Exercise prompt
For the listing below, report all lines that hold the word "Viewport".

Records for the exercise
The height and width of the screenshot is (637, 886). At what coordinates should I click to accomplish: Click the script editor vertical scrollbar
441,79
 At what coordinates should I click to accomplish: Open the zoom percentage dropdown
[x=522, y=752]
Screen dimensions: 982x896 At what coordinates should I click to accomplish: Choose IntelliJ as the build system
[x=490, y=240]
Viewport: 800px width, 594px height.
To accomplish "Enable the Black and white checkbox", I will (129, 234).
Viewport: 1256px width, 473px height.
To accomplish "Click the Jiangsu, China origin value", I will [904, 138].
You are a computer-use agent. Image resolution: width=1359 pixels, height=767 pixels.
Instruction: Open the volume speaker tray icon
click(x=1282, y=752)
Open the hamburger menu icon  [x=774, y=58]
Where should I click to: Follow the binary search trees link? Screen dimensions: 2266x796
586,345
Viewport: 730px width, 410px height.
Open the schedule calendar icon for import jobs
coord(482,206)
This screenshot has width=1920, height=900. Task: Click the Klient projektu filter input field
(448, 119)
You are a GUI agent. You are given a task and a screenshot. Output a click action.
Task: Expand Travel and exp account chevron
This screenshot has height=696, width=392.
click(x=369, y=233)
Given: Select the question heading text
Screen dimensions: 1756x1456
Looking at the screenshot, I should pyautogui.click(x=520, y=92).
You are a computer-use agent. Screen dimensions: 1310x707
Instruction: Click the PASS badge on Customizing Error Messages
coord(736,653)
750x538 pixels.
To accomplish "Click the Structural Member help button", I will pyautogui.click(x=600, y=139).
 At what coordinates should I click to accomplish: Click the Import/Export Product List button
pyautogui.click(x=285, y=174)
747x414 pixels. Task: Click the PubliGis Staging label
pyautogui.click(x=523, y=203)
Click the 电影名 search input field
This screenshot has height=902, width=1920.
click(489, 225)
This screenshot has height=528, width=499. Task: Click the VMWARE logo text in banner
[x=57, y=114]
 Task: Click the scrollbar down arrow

Result of this exercise
Viewport: 800px width, 594px height.
Viewport: 1256px width, 473px height.
Viewport: 730px width, 410px height.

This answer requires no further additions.